## Rows from a data source

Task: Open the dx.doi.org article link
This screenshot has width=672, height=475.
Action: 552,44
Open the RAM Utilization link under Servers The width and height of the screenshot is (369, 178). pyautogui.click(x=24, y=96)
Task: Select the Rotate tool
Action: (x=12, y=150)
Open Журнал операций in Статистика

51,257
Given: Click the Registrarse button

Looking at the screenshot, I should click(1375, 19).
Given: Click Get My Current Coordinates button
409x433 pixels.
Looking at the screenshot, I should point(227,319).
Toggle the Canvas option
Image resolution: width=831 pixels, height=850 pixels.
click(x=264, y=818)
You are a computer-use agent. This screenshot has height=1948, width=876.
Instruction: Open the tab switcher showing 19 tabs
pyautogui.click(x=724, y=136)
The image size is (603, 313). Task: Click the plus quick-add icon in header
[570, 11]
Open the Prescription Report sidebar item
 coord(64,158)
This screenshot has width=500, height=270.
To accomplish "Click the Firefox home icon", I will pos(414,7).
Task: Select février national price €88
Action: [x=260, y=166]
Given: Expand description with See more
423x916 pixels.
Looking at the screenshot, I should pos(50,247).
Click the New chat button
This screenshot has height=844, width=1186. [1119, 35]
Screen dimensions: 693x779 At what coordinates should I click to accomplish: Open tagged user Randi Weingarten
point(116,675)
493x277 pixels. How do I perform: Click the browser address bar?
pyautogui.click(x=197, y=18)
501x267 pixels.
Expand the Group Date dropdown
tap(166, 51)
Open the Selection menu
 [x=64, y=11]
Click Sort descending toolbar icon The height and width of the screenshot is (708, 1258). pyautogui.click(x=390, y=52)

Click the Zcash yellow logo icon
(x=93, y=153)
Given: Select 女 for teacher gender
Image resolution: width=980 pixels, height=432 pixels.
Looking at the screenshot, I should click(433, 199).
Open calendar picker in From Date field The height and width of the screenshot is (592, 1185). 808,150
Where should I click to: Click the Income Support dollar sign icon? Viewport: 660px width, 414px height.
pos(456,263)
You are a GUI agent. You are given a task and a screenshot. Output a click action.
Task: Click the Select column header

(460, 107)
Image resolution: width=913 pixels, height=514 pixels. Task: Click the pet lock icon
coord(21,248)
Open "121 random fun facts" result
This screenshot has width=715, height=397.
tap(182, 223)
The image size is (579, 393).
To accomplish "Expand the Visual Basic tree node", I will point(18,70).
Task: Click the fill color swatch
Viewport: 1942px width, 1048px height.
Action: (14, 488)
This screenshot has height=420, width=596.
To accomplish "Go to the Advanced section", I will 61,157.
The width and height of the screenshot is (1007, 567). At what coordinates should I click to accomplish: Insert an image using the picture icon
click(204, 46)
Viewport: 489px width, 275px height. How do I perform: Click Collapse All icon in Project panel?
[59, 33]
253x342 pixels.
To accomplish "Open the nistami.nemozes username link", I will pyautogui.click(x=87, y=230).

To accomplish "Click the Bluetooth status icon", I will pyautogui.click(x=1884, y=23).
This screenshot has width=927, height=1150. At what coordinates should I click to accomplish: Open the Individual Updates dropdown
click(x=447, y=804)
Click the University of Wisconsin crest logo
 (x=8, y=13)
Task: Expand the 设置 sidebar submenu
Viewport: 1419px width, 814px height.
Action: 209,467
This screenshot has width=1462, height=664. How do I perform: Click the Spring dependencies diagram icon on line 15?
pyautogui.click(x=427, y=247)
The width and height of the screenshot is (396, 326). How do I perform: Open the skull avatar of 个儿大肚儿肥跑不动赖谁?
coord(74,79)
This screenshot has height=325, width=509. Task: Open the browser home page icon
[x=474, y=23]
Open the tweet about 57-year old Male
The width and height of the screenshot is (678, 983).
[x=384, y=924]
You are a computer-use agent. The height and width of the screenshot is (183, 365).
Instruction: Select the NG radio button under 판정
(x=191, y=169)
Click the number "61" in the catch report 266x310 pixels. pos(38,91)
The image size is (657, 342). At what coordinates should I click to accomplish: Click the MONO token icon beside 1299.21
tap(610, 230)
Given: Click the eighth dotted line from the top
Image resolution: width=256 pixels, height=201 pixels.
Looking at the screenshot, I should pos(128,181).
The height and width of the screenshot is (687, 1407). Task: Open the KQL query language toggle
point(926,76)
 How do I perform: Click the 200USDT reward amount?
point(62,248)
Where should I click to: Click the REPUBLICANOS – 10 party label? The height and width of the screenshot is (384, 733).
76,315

## WHAT THE TASK ASKS
Quote the rows above word for word, starting at the line that contains "Task: Click the fill color swatch" and ending after the line that contains "click(x=447, y=804)".

## EXERCISE SOLUTION
Task: Click the fill color swatch
Viewport: 1942px width, 1048px height.
Action: (14, 488)
This screenshot has height=420, width=596.
To accomplish "Go to the Advanced section", I will 61,157.
The width and height of the screenshot is (1007, 567). At what coordinates should I click to accomplish: Insert an image using the picture icon
click(204, 46)
Viewport: 489px width, 275px height. How do I perform: Click Collapse All icon in Project panel?
[59, 33]
253x342 pixels.
To accomplish "Open the nistami.nemozes username link", I will pyautogui.click(x=87, y=230).

To accomplish "Click the Bluetooth status icon", I will pyautogui.click(x=1884, y=23).
This screenshot has width=927, height=1150. At what coordinates should I click to accomplish: Open the Individual Updates dropdown
click(x=447, y=804)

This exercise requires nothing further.